The Orphan was exhibited in 1680. This is one of the few plays that keep possession of the stage, and has pleased for almost a century, through all the vicissitude of dramatic fashion. Of this play nothing new can easily be said. It is a domestic tragedy drawn from middle life. Its whole power is upon the affections; for it is not written with much comprehension of thought, or elegance of expression. But if the heart is interested, many other beauties may be wanting, yet not be missed.

The same year produced The History and Fall of Caius Marius; much of which is borrowed from the Romeo and Juliet of Shakspeare.

In 1683 was published the first, and next year the second parts of the Soldier's Fortune, two comedies now forgotten; and 1685 his last and greatest dramatic work, Venice Preserved, a tragedy which still continues to be one of the favourites of the public, notwithstanding the want of morality in the original design, and the despicable scences of vile comedy with which he has diversified his tragic action, By comparing this with his Orphan, it will appear that his images were by time become stronger, and his language more energetic. The striking passages are in every mouth; and the public seems to judge rightly of the faults and excellences of this

play, that it is the work of a man not attentive to decency, nor zealous for virtue; but of one who conceived forcibly, and drew originally, by consulting nature in his own breast.
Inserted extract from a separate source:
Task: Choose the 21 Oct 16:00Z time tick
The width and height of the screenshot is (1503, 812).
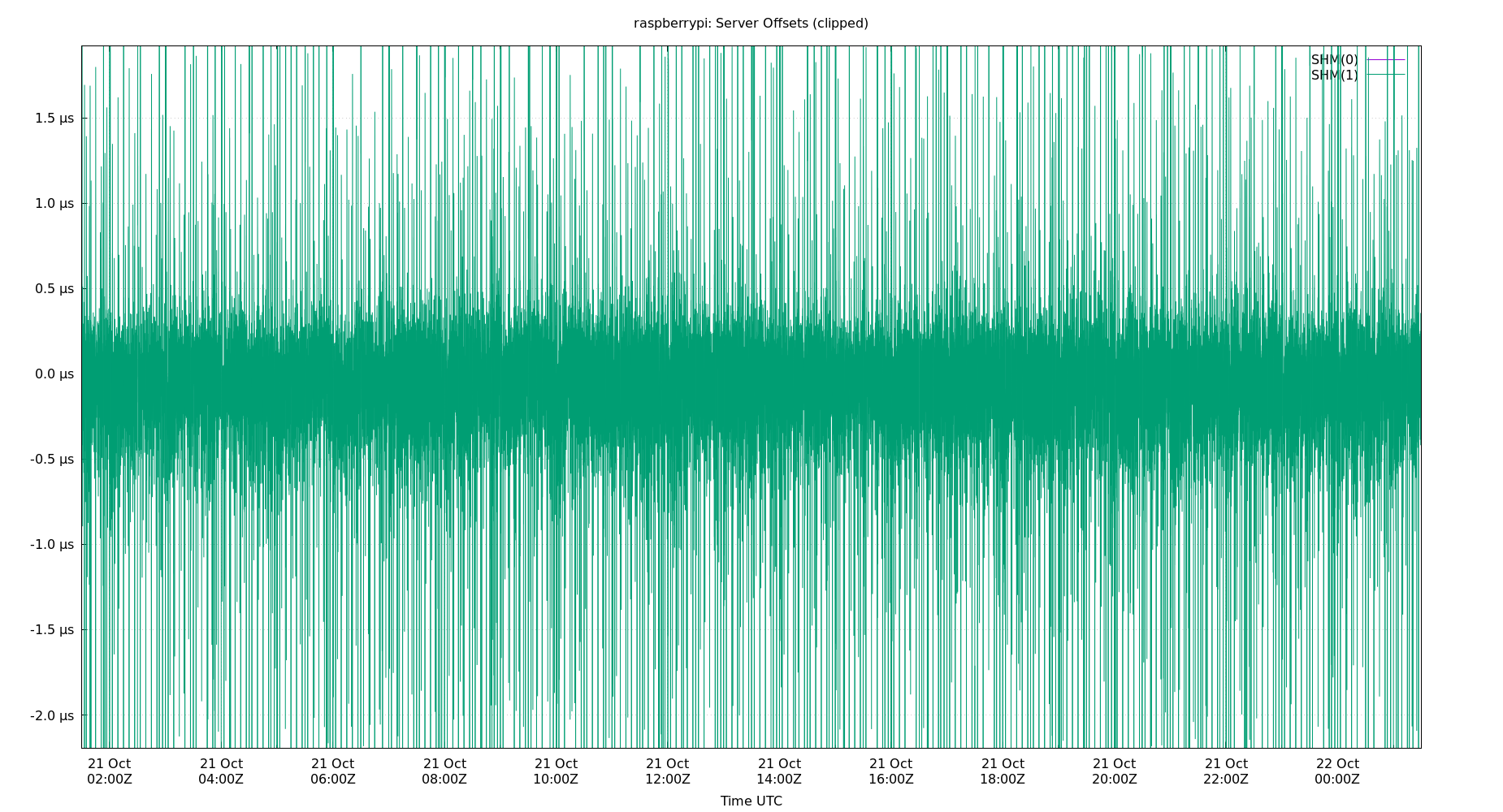Action: click(891, 771)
Together with those plays, he wrote the poems which are in the present collection, and translated from the French the History of the Triumvirate.

All this was performed before he was thirty-four years old; for he died April 14, 1685, in a manner which I am unwilling to mention. Having been compelled by his necessities to contract debts, and hunted, as is supposed, by the terriers of the law, he retired to a public house on Tower-hill where he is said to have died of want; or, as it is related by one of his biographers, by swallowing, after a long fast, a piece of bread which charity had supplied. He went out, as is reported, almost naked, in the rage of hunger, and, finding a gentleman in a neighbouring coffee-houe, asked him for a shilling. The gentleman gave him a guinea; and Otway going away bought a roll, and was choaked with the first mouthful. All this, I hope, is not true; and there is this ground of better hope, that Pope, who lived near enough to be well informed, relates in Spence's Memorials, that he died of a fever caught by violent pursuit of a thief that had robbed one of his friends. But, that indigence, and its concomitants, sorrow and despondency, pressed hard upon him, has never been denied, whatever immediate cause might bring him to the grave.

Of the poems which the present collection admits, the longest is the Poet's Complaint of his Muse, part of which I do not understand; and in that which

is less obscure I find little to commend. The language is often gross, and the numbers are harsh. Otway had not much cultivated versification, nor much replenished his mind with general knowledge. His principal power was in moving the passions, to which Dryden * in his latter years left an illustrious testimony. He appears by some of his verses to have been a zealous royalist, and had what was in those times the common reward of loyalty; he lived and died neglected.

*In his preface to Fresnoy's Art of Painting,

WALLER.

EDMUND WALLER was born on the 3d of March 1605, at Colshill in Hertfordshire. His father was Robert Waller, Esquire of Agmondesham in Buckinghamshire, whose family was originally a branch of the Kentish Wallers; and his mother was the daughter of John Hampden of Hampden in the same country, and sister to Hampden the zealot of rebellion.

His father died while he was yet an infant, but left him an yearly income of three thousand five hundred pounds; which, rating together the value of money and the customs of life, we may reckon more than equivalent to ten thousand at the present time.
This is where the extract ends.